Task requirements
Starting at the line that contains "Click BlackRock Fund", quote every line through the end of the entries, word for word, skipping the pictures.

Extracted data
--------------------

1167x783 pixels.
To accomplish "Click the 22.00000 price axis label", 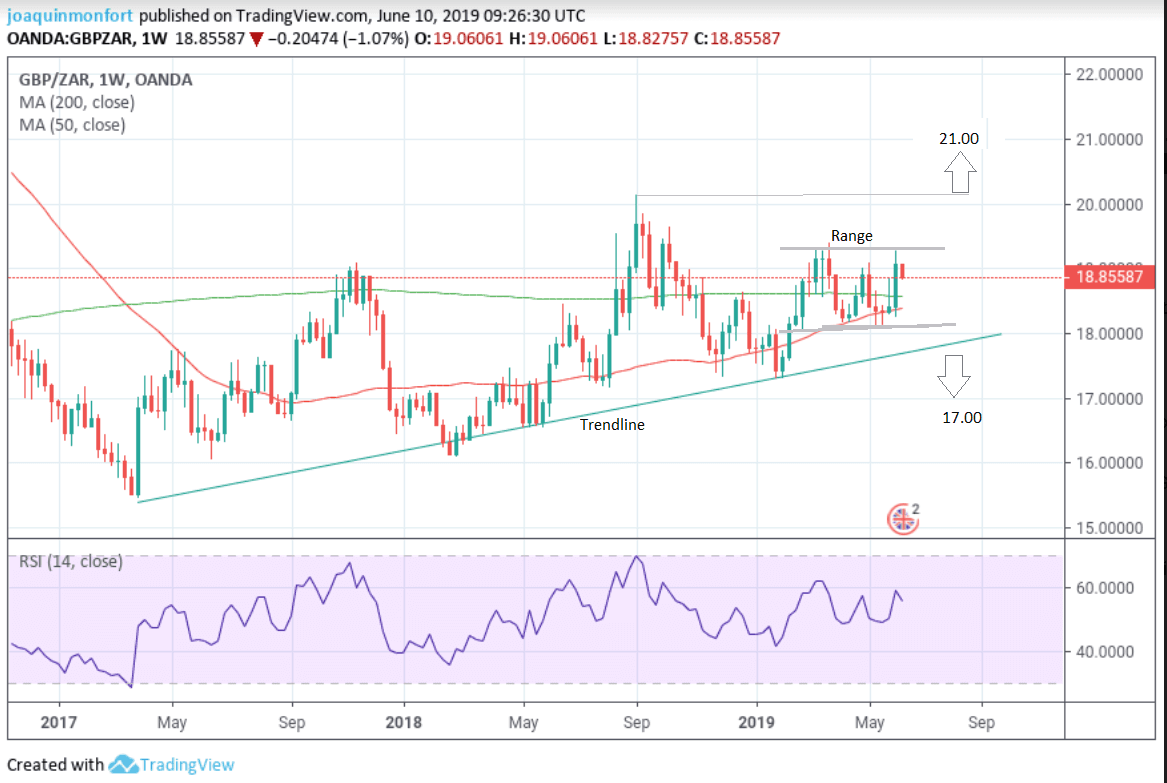I will pyautogui.click(x=1111, y=75).
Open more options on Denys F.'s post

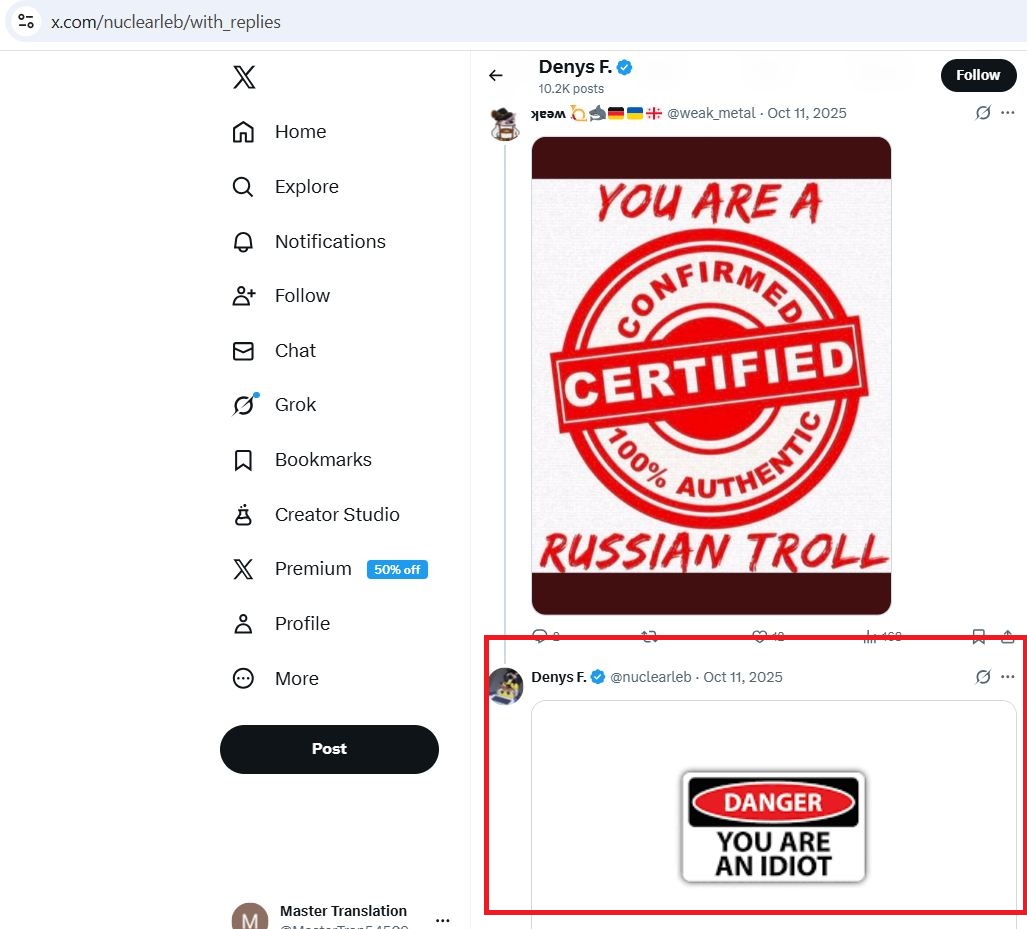coord(1007,677)
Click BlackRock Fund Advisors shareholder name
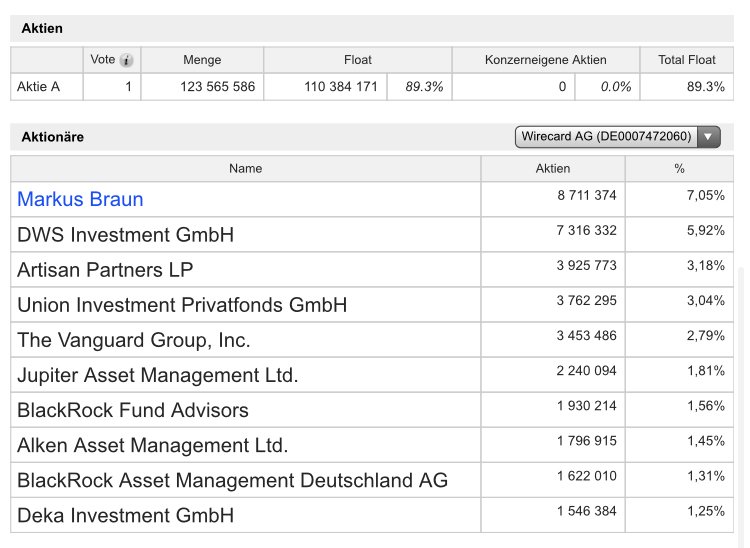750x548 pixels. pos(132,410)
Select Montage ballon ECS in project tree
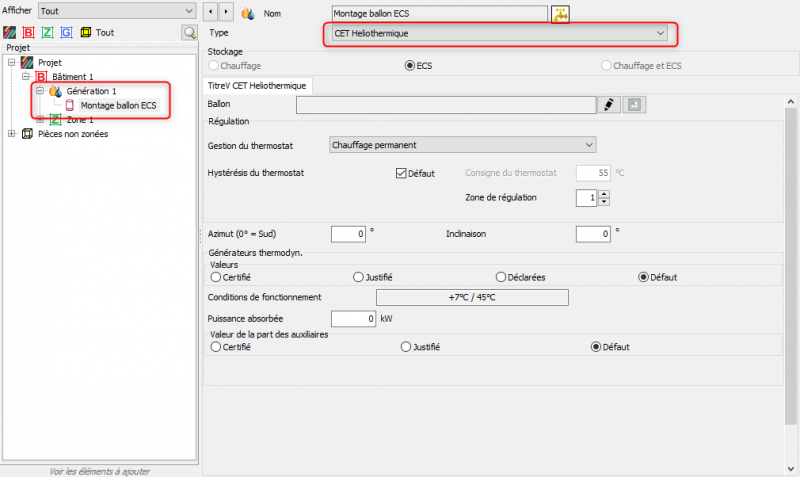800x477 pixels. [118, 105]
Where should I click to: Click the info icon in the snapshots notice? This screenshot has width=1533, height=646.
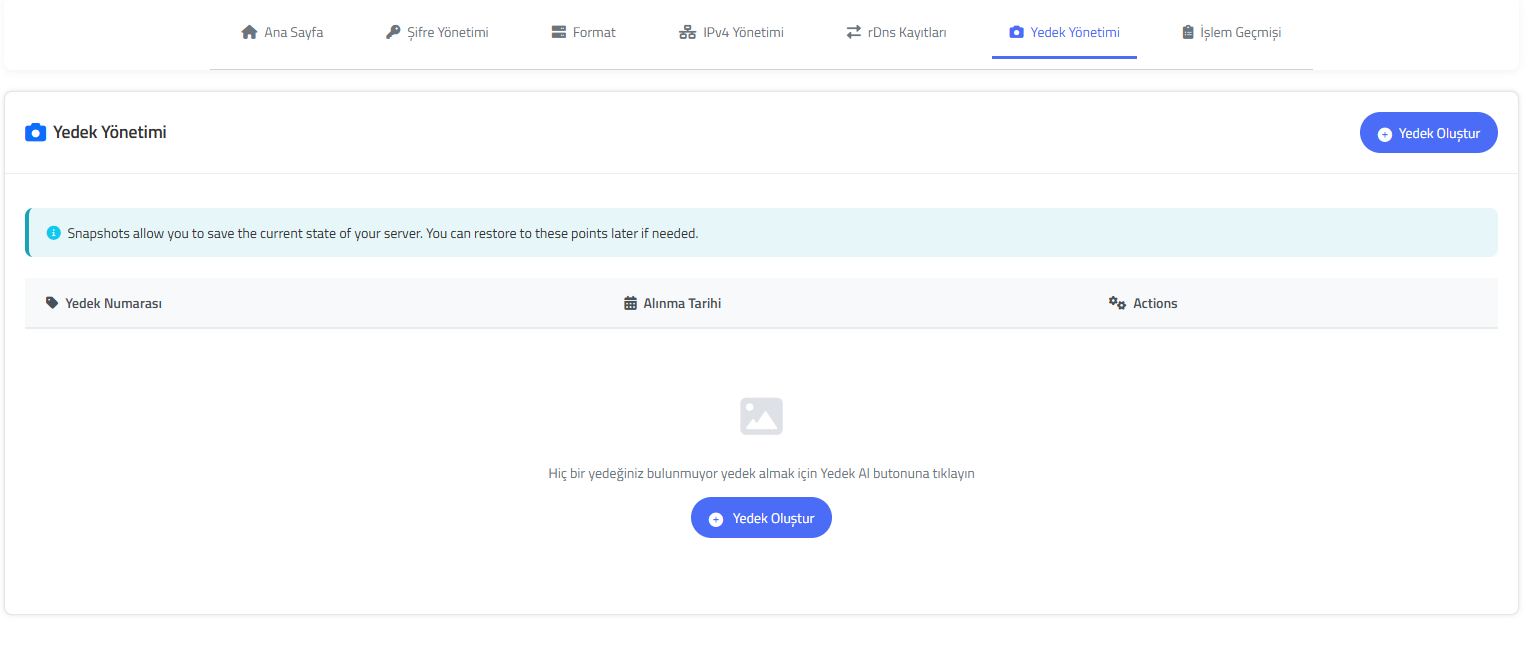click(54, 233)
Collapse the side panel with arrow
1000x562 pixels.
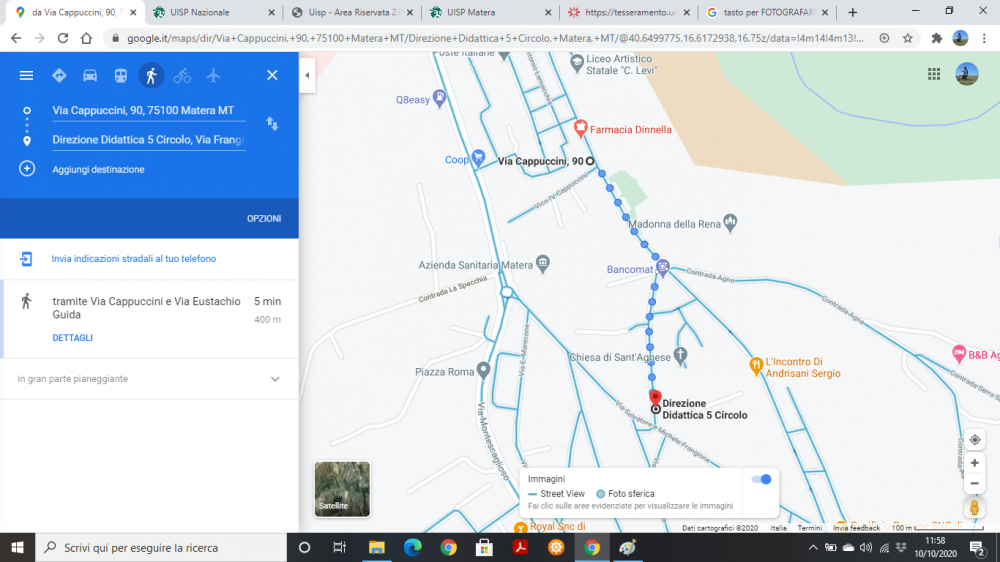tap(307, 75)
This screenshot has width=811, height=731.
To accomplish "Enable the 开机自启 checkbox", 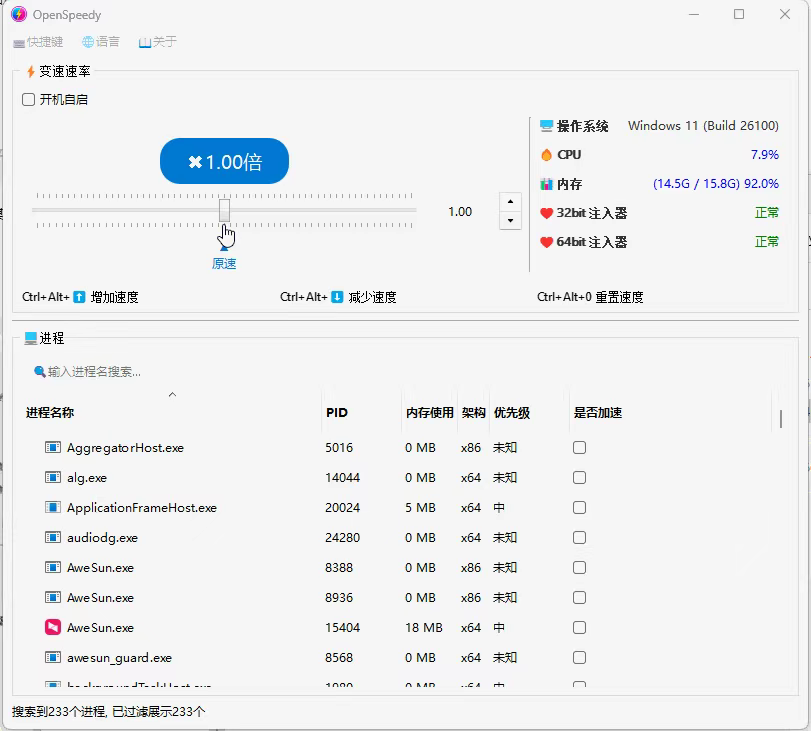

--------------------

Answer section
Click BlackRock Fund Advisors shareholder name
750x548 pixels. pos(132,410)
Select Montage ballon ECS in project tree
800x477 pixels. [118, 105]
Where should I click to: Click the info icon in the snapshots notice? This screenshot has width=1533, height=646.
click(54, 233)
Collapse the side panel with arrow
1000x562 pixels.
tap(307, 75)
This screenshot has width=811, height=731.
To accomplish "Enable the 开机自启 checkbox", 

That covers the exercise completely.